I went to Party City, and saw an entire wall of Harry Potter tags. With no merchandise. I asked the guy when the merchandise would be out. His oh-so-helpful answer was, "Later." Hmf. I found another Party City person and asked her if she had graduation gowns or anything of the kind, and when I explained why, she shot a very nasty look in the direction of Later Dude and said, "We've got tons of stuff in the back. Stand right here and I will bring you a costume. For age 8, you said?" God bless Party City Girl. Throw in a pair of John Lennon glasses that I spent 40 minutes working over to pop out the blue lenses, and I was in business.
The YP was appropriately grateful and excited, (though a bit peeved at my assertion that I was dressed up, I was attending as a Muggle,) and we left the house early to get dinner. The crowd we were with included the YP, myself, NeighborGirl, NeighborGirl's roommate from college, and NeighborGirl's friend from grade school, who was decked out in a schoolgirl uniform with a red/gold tie. We arrived at the theater around 8:50. There were already at least 40 people in line. And the YP got a standing ovation when he walked in. He then immediately plopped himself down with the group in front of us in line and proceeded to build himself a whole coterie. I think he would have worked his way up to the dead front of the line if I'd let him. I mean, he had three hours to do it. There was a lot of wand talk involved, and some admiration of Time Turners and Death Eater arm drawings and I don't know what all.
At some later point, he came back to where we were camped out and informed us that You Know Who was in the theater. He seemed to feel a need to do something about this. I asked if he wanted me to take him downstairs and he insisted that no, Gryffindor (NeighborGirl's childhood friend,) needed to go with him. Fortunately, Gryffindor (whose real name is Meagan -- I think? Megan?) was completely on board with this and off they went. I have no idea what transpired, except that when they came back I was told that there are now probably several photos of my kid floating around out there that I will never see. Heh.
After 2.75 hours of this, the theater folks opened the doors to the auditorium. We swarmed in, NeighborGirl chose the seats, and we parked ourselves. I was getting the YP settled and debating with him whether he would sit between me and a stranger or between me and NeighborGirl's roommate, when a chorus went up from behind us: "Young Prince!! You have to sit with us!!" I turned around, and fully six high school girls were looking at him and waving him up to their row. He looked at me. I suppose it is a bad sign that I conceded defeat so easily, but I waved him off.

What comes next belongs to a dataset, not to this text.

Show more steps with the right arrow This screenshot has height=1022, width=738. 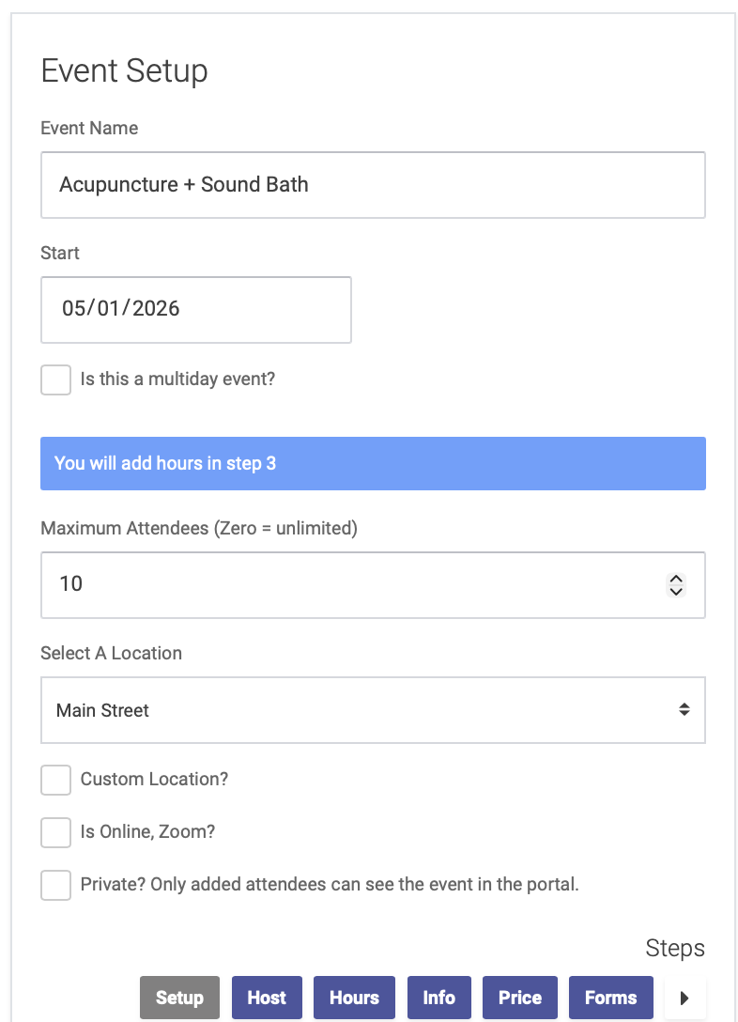684,999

And off he went, with a "Be right there, Bellatrix!" to one of the more outlandishly costumed. I will say that either I got lucky or high school girls have gotten smarter, because he somehow wound up in the seat directly behind mine, as well as in the back row, which meant that I was fully within bounds to stand up and loom over him in the event discipline needed to be enforced without particularly bothering anyone else. (As it turned out, this was largely unnecessary. There was one incident where he dropped his wand and the light-up end blinded someone, but that was an accident.)

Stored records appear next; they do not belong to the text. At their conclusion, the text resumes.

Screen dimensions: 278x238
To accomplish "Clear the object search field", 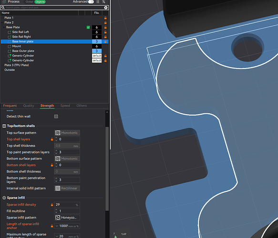I will [x=106, y=8].
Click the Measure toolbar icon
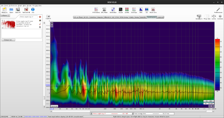This screenshot has height=118, width=224. [4, 10]
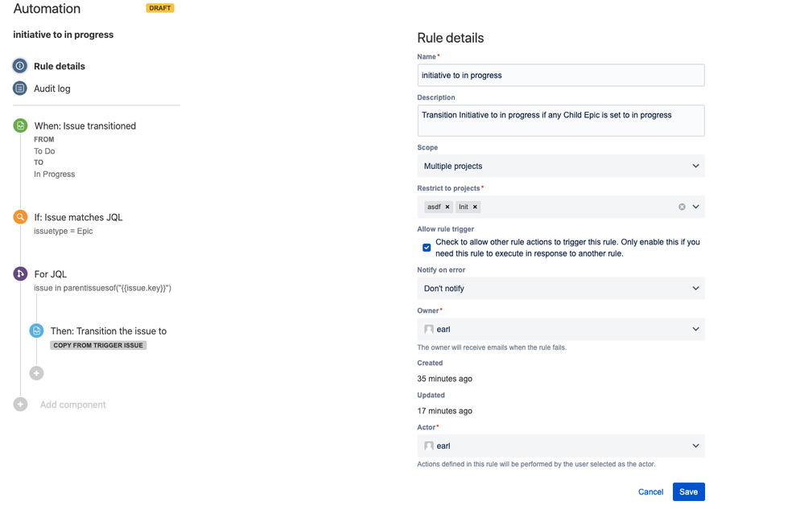Viewport: 804px width, 509px height.
Task: Open the Actor selection dropdown
Action: [561, 445]
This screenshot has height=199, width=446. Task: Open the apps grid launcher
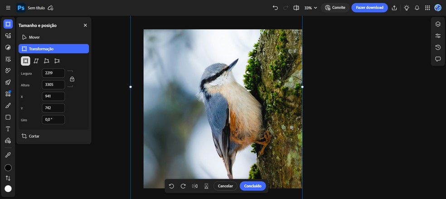click(427, 8)
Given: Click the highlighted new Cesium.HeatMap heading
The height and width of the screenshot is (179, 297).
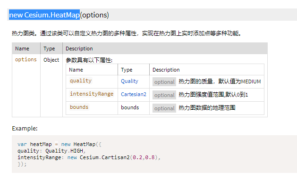Looking at the screenshot, I should [44, 15].
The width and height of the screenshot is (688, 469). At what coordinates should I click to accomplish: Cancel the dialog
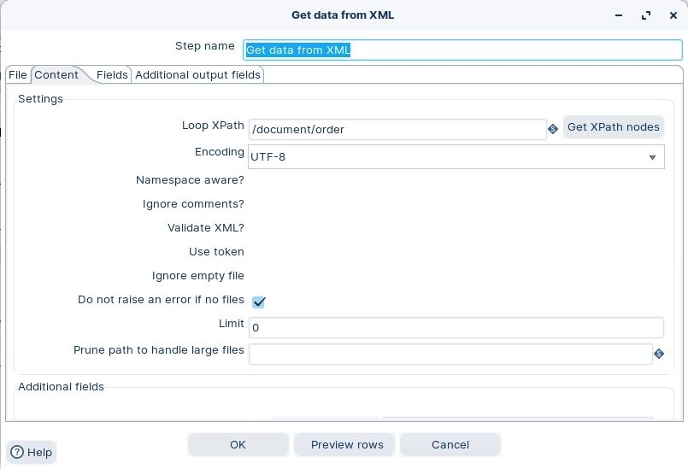tap(450, 444)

I'm pleased to report that aside from all the Event-ness aspect, I did fully enjoy the movie as well, and it was entirely worth the money, lost sleep and crankiness that overtook me the next day. The boy, of course, wisely slept it off and was back on track for morning hours when drama camp resumed the following Monday.
I do hope the boy enjoyed and remembers it. I think he will. I hope he sees it as a stellar event. I rather saw it as the end of the beginning. Or the beginning of the end. I'm still deciding.
This week is a performance of a different sort. The first of his four drama camps wraps up, and he has two bit roles in their production of the Arabian Nights. I look forward to seeing it, and I look forward to seeing him read the book; we picked it up from the library Saturday.
Annd, I've come full circle to wondering who will ever read mine. Lalalala. Off to my own personal salt mine!